[EXERCISE BRIEF]
Update the records below so that every "Instruction" becomes "Goal", and keep everything else the same.

Dataset items
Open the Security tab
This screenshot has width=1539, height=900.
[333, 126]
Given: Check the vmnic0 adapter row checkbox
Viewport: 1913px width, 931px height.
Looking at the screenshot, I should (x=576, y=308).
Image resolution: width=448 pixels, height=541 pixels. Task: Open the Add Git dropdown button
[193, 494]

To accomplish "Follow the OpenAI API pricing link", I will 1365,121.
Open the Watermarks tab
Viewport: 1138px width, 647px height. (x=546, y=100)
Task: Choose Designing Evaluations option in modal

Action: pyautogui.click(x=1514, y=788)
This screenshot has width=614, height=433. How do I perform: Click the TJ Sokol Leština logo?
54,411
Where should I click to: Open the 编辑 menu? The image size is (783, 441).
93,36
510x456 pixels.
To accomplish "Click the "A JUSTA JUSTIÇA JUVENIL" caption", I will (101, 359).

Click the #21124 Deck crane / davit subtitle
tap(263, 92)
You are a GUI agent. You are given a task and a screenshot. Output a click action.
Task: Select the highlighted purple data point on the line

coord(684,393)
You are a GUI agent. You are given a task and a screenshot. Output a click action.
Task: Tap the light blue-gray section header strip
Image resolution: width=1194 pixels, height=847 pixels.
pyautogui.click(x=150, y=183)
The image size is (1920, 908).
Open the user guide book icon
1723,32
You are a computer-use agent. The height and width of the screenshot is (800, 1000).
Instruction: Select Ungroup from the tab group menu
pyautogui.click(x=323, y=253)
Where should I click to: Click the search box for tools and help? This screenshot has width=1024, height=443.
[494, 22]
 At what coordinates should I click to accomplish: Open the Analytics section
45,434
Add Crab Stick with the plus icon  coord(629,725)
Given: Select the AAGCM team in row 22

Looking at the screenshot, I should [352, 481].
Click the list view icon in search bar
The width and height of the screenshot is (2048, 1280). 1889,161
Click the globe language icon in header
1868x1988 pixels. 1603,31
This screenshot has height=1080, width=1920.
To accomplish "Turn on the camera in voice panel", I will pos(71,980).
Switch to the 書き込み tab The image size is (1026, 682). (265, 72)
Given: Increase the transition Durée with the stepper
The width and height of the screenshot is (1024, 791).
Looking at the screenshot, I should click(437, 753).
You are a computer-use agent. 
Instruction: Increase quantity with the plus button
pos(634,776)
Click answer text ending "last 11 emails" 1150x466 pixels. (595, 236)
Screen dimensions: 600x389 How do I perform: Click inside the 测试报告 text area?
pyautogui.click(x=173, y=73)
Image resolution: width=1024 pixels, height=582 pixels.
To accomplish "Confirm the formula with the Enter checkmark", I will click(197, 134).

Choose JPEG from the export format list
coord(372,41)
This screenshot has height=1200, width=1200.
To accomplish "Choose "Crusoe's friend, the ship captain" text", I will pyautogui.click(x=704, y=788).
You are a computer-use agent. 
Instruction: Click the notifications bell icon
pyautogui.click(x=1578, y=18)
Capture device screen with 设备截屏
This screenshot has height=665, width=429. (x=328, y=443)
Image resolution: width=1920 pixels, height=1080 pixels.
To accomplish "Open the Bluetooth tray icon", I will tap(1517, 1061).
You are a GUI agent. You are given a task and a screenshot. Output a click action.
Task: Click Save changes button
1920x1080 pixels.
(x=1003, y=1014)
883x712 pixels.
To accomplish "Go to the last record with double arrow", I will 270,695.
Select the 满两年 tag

[TASK ANSWER]
Open the Security tab
This screenshot has width=1539, height=900.
[333, 126]
Given: Check the vmnic0 adapter row checkbox
Viewport: 1913px width, 931px height.
Looking at the screenshot, I should (x=576, y=308).
Image resolution: width=448 pixels, height=541 pixels. Task: Open the Add Git dropdown button
[193, 494]

To accomplish "Follow the OpenAI API pricing link", I will 1365,121.
Open the Watermarks tab
Viewport: 1138px width, 647px height. (x=546, y=100)
Task: Choose Designing Evaluations option in modal

Action: pyautogui.click(x=1514, y=788)
This screenshot has width=614, height=433. How do I perform: Click the TJ Sokol Leština logo?
54,411
Where should I click to: Open the 编辑 menu? The image size is (783, 441).
93,36
510x456 pixels.
To accomplish "Click the "A JUSTA JUSTIÇA JUVENIL" caption", I will (101, 359).

Click the #21124 Deck crane / davit subtitle
tap(263, 92)
You are a GUI agent. You are given a task and a screenshot. Output a click action.
Task: Select the highlighted purple data point on the line

coord(684,393)
You are a GUI agent. You are given a task and a screenshot. Output a click action.
Task: Tap the light blue-gray section header strip
Image resolution: width=1194 pixels, height=847 pixels.
pyautogui.click(x=150, y=183)
The image size is (1920, 908).
Open the user guide book icon
1723,32
You are a computer-use agent. The height and width of the screenshot is (800, 1000).
Goal: Select Ungroup from the tab group menu
pyautogui.click(x=323, y=253)
Where should I click to: Click the search box for tools and help? This screenshot has width=1024, height=443.
[494, 22]
 At what coordinates should I click to accomplish: Open the Analytics section
45,434
Add Crab Stick with the plus icon  coord(629,725)
Given: Select the AAGCM team in row 22

Looking at the screenshot, I should [352, 481].
Click the list view icon in search bar
The width and height of the screenshot is (2048, 1280). 1889,161
Click the globe language icon in header
1868x1988 pixels. 1603,31
This screenshot has height=1080, width=1920.
To accomplish "Turn on the camera in voice panel", I will pos(71,980).
Switch to the 書き込み tab The image size is (1026, 682). (265, 72)
Given: Increase the transition Durée with the stepper
The width and height of the screenshot is (1024, 791).
Looking at the screenshot, I should click(437, 753).
You are a computer-use agent. 
Goal: Increase quantity with the plus button
pos(634,776)
Click answer text ending "last 11 emails" 1150x466 pixels. (595, 236)
Screen dimensions: 600x389 How do I perform: Click inside the 测试报告 text area?
pyautogui.click(x=173, y=73)
Image resolution: width=1024 pixels, height=582 pixels.
To accomplish "Confirm the formula with the Enter checkmark", I will click(197, 134).

Choose JPEG from the export format list
coord(372,41)
This screenshot has height=1200, width=1200.
To accomplish "Choose "Crusoe's friend, the ship captain" text", I will pyautogui.click(x=704, y=788).
You are a computer-use agent. 
Goal: Click the notifications bell icon
pyautogui.click(x=1578, y=18)
Capture device screen with 设备截屏
This screenshot has height=665, width=429. (x=328, y=443)
Image resolution: width=1920 pixels, height=1080 pixels.
To accomplish "Open the Bluetooth tray icon", I will tap(1517, 1061).
You are a GUI agent. You are given a task and a screenshot. Output a click action.
Task: Click Save changes button
1920x1080 pixels.
(x=1003, y=1014)
883x712 pixels.
To accomplish "Go to the last record with double arrow", I will 270,695.
Select the 满两年 tag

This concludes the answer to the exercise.